● **WORK ORDER**
Write down nothing except how many lines in the entries contain "computer".

Pixel coordinate grounding data:
%%

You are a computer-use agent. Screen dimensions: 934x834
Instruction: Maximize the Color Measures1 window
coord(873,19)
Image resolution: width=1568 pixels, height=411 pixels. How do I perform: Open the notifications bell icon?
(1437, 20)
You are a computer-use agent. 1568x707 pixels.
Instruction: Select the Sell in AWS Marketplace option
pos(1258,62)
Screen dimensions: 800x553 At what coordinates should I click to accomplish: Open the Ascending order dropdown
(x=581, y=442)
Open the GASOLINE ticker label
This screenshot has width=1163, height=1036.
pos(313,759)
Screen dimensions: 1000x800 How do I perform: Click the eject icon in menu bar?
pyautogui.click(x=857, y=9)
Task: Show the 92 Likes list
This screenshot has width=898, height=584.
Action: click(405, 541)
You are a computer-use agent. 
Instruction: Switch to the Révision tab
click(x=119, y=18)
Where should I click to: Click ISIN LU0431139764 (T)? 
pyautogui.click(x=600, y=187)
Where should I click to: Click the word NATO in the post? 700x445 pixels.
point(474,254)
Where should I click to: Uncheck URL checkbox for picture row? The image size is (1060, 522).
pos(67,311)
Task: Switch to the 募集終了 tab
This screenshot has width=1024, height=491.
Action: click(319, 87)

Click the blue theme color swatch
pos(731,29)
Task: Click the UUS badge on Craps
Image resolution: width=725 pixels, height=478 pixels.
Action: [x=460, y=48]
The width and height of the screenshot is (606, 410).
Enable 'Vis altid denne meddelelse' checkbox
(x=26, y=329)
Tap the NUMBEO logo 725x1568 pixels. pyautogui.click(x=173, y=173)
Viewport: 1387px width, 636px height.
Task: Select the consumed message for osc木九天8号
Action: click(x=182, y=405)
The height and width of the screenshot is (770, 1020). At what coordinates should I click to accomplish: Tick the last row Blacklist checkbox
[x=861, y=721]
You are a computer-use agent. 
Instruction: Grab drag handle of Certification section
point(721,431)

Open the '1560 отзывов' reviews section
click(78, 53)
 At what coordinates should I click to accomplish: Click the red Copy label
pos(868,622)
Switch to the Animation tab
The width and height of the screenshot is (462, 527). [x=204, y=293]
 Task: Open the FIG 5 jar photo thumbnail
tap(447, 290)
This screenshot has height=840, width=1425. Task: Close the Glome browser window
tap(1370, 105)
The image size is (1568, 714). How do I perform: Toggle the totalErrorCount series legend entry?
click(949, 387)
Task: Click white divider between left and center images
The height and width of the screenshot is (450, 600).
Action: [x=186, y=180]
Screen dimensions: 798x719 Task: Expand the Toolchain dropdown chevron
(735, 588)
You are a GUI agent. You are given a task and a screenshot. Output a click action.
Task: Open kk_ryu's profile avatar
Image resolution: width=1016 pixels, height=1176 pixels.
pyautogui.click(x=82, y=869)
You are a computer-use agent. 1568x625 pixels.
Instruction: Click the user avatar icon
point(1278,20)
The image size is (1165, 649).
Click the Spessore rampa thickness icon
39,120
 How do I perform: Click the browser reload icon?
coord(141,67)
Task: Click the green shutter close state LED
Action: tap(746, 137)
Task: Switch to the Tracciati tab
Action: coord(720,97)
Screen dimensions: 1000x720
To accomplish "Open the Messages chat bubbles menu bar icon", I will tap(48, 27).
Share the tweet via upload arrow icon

%%

● **SOLUTION**
5